*Your objective*. Copy out each line below exactly as written.

(Collected data entries)
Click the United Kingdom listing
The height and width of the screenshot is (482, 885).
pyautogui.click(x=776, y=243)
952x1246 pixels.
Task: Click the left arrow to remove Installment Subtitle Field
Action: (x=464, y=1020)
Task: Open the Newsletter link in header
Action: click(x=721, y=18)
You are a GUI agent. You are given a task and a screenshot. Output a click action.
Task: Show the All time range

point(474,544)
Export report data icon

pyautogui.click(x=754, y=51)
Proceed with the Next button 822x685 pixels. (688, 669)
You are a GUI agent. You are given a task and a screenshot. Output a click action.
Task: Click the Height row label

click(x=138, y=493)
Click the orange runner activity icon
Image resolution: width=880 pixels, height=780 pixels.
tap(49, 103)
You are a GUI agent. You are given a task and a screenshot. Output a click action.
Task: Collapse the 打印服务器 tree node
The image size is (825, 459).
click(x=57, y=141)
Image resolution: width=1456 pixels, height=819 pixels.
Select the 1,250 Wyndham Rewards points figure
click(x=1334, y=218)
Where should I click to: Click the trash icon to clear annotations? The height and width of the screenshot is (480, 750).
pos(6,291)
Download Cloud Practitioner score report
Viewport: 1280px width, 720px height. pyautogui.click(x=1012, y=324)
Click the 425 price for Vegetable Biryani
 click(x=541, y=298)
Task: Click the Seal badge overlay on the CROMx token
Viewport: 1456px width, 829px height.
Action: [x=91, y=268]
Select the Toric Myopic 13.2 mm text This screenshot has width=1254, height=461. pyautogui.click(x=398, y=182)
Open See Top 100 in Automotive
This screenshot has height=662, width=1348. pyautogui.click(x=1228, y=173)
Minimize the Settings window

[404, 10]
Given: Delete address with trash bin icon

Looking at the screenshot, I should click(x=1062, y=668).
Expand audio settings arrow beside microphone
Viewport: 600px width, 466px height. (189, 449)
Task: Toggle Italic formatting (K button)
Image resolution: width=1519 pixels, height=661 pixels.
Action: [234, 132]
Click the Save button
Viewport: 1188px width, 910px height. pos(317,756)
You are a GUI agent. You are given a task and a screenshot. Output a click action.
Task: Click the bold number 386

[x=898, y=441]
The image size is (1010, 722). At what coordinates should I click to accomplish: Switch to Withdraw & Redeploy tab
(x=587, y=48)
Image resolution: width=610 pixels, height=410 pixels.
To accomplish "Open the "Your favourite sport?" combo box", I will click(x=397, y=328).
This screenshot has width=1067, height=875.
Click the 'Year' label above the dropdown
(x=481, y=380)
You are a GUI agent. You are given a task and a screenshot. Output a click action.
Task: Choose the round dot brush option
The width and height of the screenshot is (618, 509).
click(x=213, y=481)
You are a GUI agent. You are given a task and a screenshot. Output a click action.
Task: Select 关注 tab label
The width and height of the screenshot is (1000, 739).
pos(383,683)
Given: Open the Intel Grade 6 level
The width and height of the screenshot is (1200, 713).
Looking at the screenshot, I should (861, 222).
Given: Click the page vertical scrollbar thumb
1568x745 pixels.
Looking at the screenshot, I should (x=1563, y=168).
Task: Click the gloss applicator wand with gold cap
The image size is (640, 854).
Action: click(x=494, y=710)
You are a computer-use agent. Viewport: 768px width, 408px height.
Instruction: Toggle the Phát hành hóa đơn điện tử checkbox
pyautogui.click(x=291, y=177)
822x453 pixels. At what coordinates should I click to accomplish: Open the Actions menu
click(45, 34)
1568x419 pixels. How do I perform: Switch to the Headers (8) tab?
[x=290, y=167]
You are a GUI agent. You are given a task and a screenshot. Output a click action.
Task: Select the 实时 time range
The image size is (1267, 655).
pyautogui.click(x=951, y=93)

*Task solution*.
Click the United Kingdom listing
The height and width of the screenshot is (482, 885).
pyautogui.click(x=776, y=243)
952x1246 pixels.
Task: Click the left arrow to remove Installment Subtitle Field
Action: (x=464, y=1020)
Task: Open the Newsletter link in header
Action: click(x=721, y=18)
You are a GUI agent. You are given a task and a screenshot. Output a click action.
Task: Show the All time range

point(474,544)
Export report data icon

pyautogui.click(x=754, y=51)
Proceed with the Next button 822x685 pixels. (688, 669)
You are a GUI agent. You are given a task and a screenshot. Output a click action.
Task: Click the Height row label

click(x=138, y=493)
Click the orange runner activity icon
Image resolution: width=880 pixels, height=780 pixels.
tap(49, 103)
You are a GUI agent. You are given a task and a screenshot. Output a click action.
Task: Collapse the 打印服务器 tree node
The image size is (825, 459).
click(x=57, y=141)
Image resolution: width=1456 pixels, height=819 pixels.
Select the 1,250 Wyndham Rewards points figure
click(x=1334, y=218)
Where should I click to: Click the trash icon to clear annotations? The height and width of the screenshot is (480, 750).
pos(6,291)
Download Cloud Practitioner score report
Viewport: 1280px width, 720px height. pyautogui.click(x=1012, y=324)
Click the 425 price for Vegetable Biryani
 click(x=541, y=298)
Task: Click the Seal badge overlay on the CROMx token
Viewport: 1456px width, 829px height.
Action: [x=91, y=268]
Select the Toric Myopic 13.2 mm text This screenshot has width=1254, height=461. pyautogui.click(x=398, y=182)
Open See Top 100 in Automotive
This screenshot has height=662, width=1348. pyautogui.click(x=1228, y=173)
Minimize the Settings window

[404, 10]
Given: Delete address with trash bin icon

Looking at the screenshot, I should click(x=1062, y=668).
Expand audio settings arrow beside microphone
Viewport: 600px width, 466px height. (189, 449)
Task: Toggle Italic formatting (K button)
Image resolution: width=1519 pixels, height=661 pixels.
Action: [234, 132]
Click the Save button
Viewport: 1188px width, 910px height. pos(317,756)
You are a GUI agent. You are given a task and a screenshot. Output a click action.
Task: Click the bold number 386

[x=898, y=441]
The image size is (1010, 722). At what coordinates should I click to accomplish: Switch to Withdraw & Redeploy tab
(x=587, y=48)
Image resolution: width=610 pixels, height=410 pixels.
To accomplish "Open the "Your favourite sport?" combo box", I will click(x=397, y=328).
This screenshot has width=1067, height=875.
Click the 'Year' label above the dropdown
(x=481, y=380)
You are a GUI agent. You are given a task and a screenshot. Output a click action.
Task: Choose the round dot brush option
The width and height of the screenshot is (618, 509).
click(x=213, y=481)
You are a GUI agent. You are given a task and a screenshot. Output a click action.
Task: Select 关注 tab label
The width and height of the screenshot is (1000, 739).
pos(383,683)
Given: Open the Intel Grade 6 level
The width and height of the screenshot is (1200, 713).
Looking at the screenshot, I should (861, 222).
Given: Click the page vertical scrollbar thumb
1568x745 pixels.
Looking at the screenshot, I should (x=1563, y=168).
Task: Click the gloss applicator wand with gold cap
The image size is (640, 854).
Action: click(x=494, y=710)
You are a computer-use agent. Viewport: 768px width, 408px height.
Instruction: Toggle the Phát hành hóa đơn điện tử checkbox
pyautogui.click(x=291, y=177)
822x453 pixels. At what coordinates should I click to accomplish: Open the Actions menu
click(45, 34)
1568x419 pixels. How do I perform: Switch to the Headers (8) tab?
[x=290, y=167]
You are a GUI agent. You are given a task and a screenshot. Output a click action.
Task: Select the 实时 time range
The image size is (1267, 655).
pyautogui.click(x=951, y=93)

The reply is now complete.